▸ **MATERIAL TO PROCESS**:
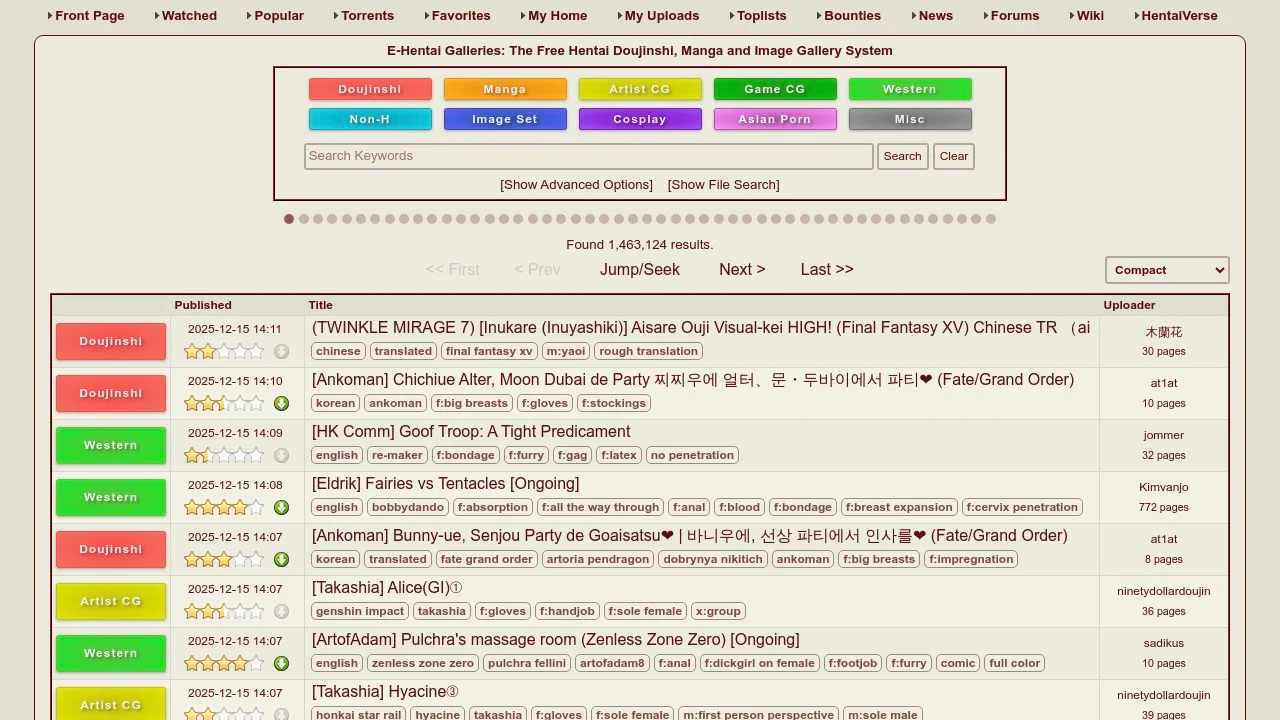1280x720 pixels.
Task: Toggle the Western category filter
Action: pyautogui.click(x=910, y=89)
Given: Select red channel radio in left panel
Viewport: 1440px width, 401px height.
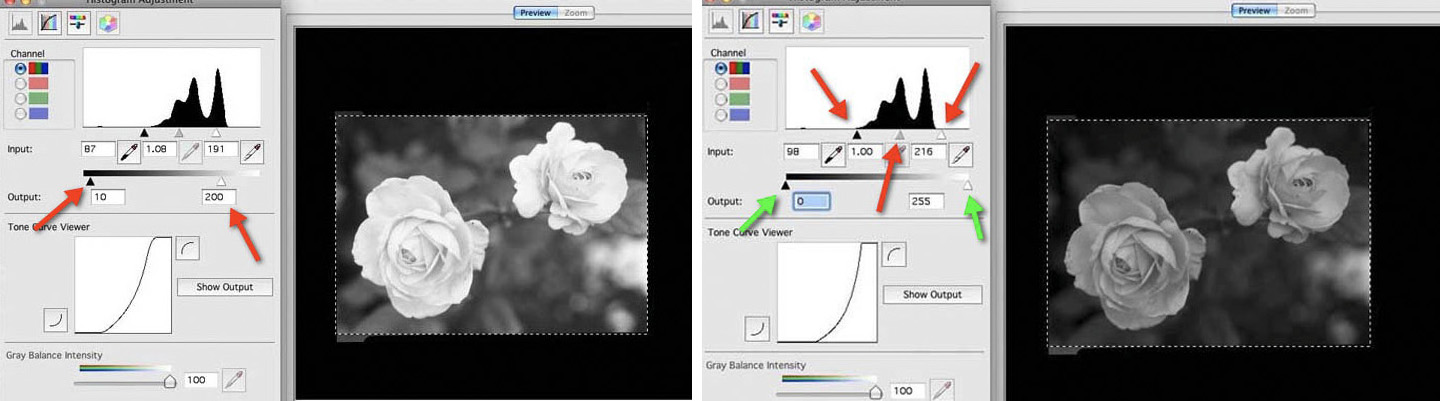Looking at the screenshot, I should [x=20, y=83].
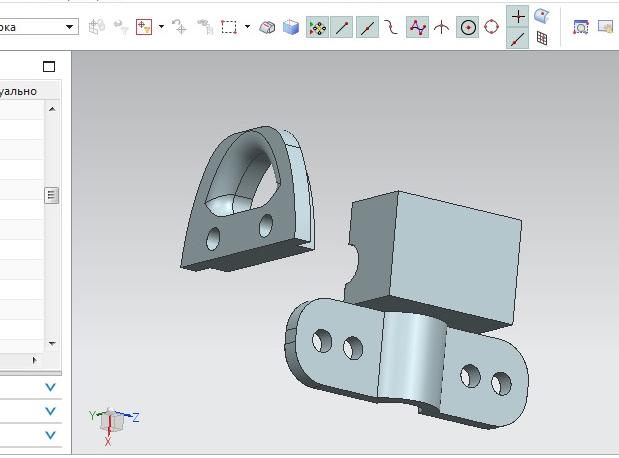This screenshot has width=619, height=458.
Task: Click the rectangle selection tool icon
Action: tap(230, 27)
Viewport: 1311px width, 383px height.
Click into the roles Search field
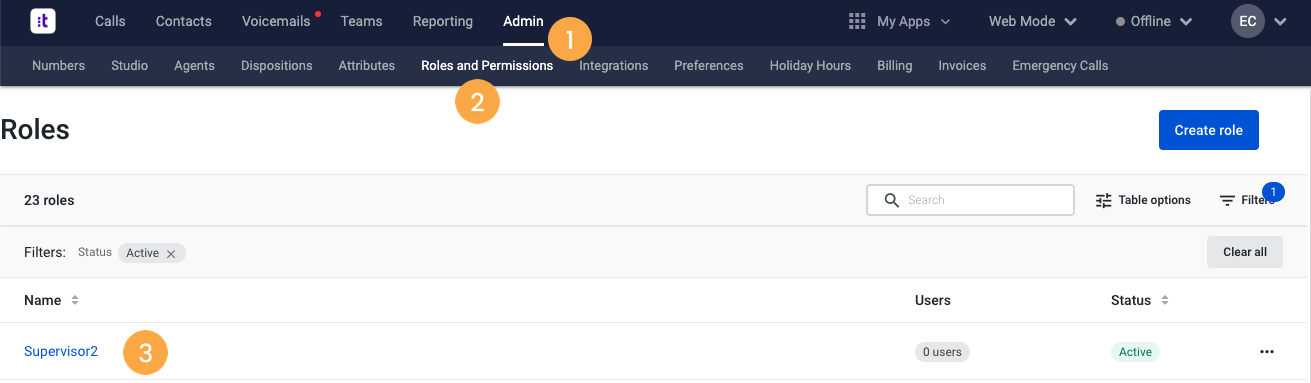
==
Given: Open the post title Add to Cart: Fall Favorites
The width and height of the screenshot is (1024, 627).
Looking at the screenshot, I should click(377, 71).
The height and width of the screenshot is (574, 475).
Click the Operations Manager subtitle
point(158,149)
---
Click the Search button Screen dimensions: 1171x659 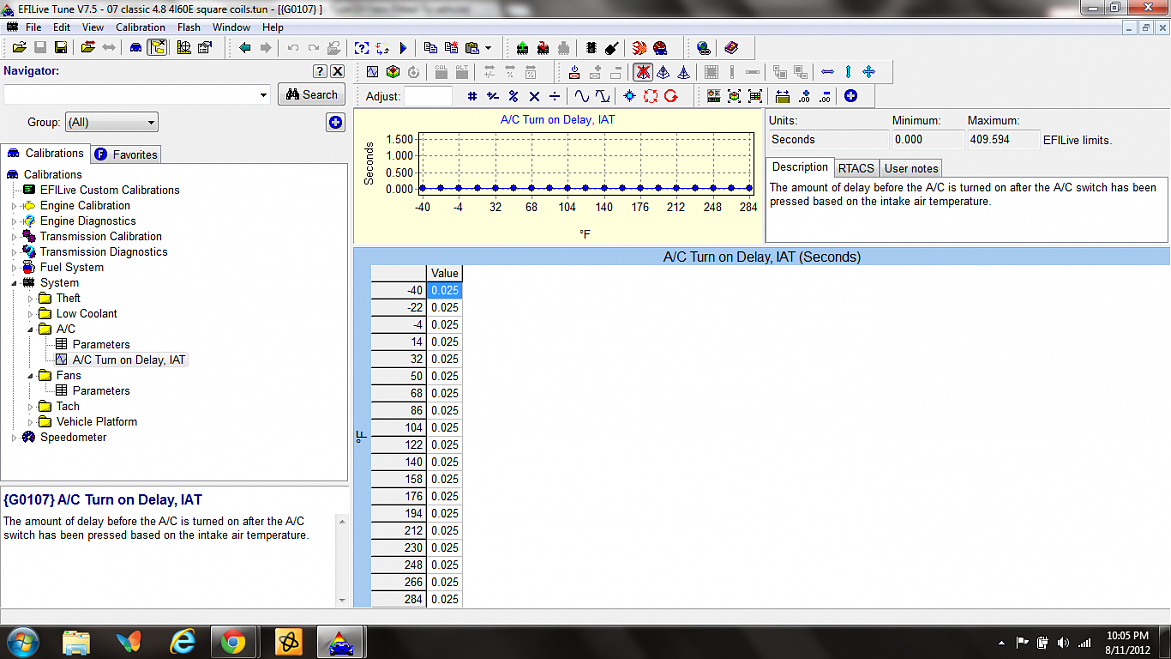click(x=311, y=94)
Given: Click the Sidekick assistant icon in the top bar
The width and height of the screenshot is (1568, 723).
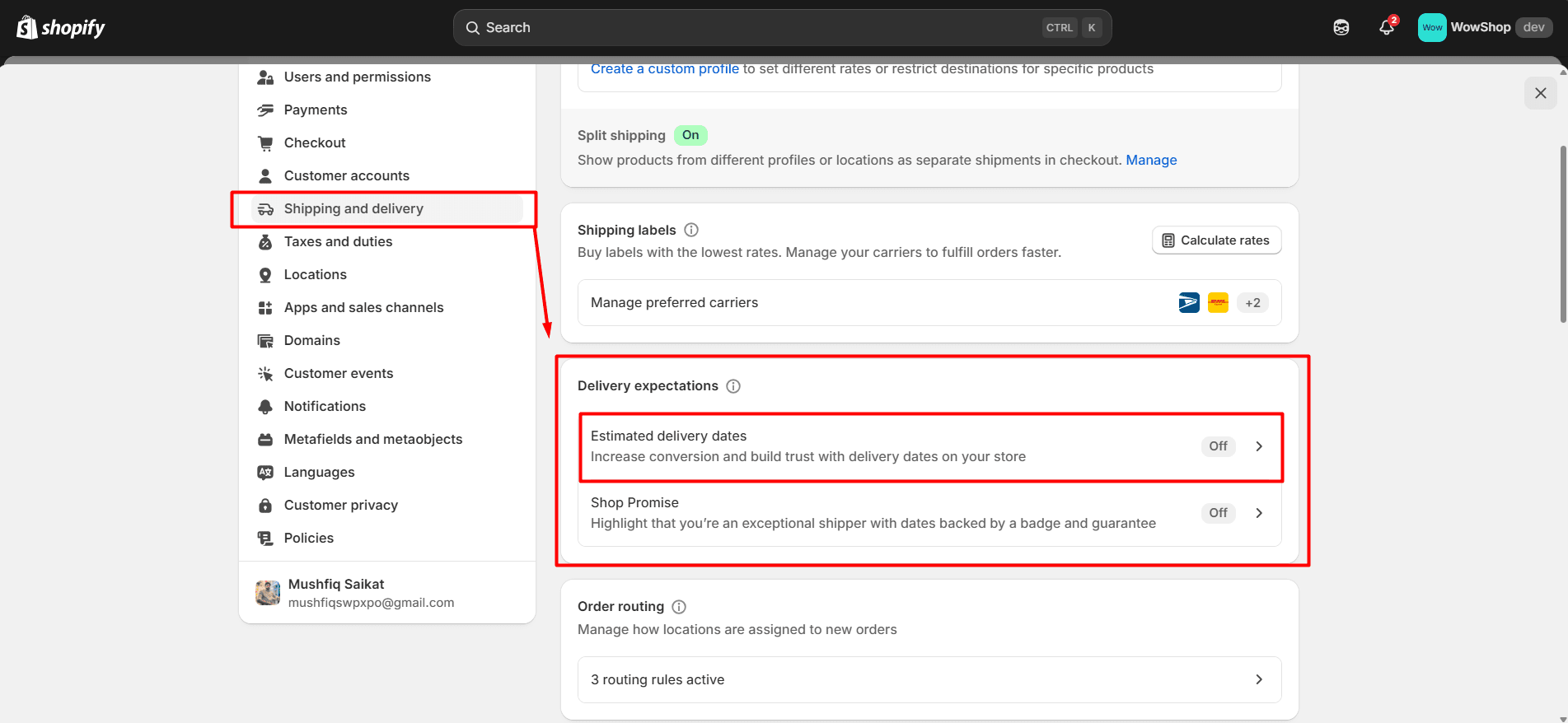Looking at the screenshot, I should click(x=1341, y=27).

▸ **YOUR ASSIGNMENT**: Would you give again, exactly, the lines in the data above that run from the line containing "Given: Select red channel radio in left panel" to the line containing "Click into the roles Search field"? Include both ends and no pictures.

▸ **ANSWER BOX**:
Given: Select red channel radio in left panel
Viewport: 1440px width, 401px height.
Looking at the screenshot, I should [x=20, y=83].
This screenshot has width=619, height=458.
Task: Click the rectangle selection tool icon
Action: tap(230, 27)
Viewport: 1311px width, 383px height.
Click into the roles Search field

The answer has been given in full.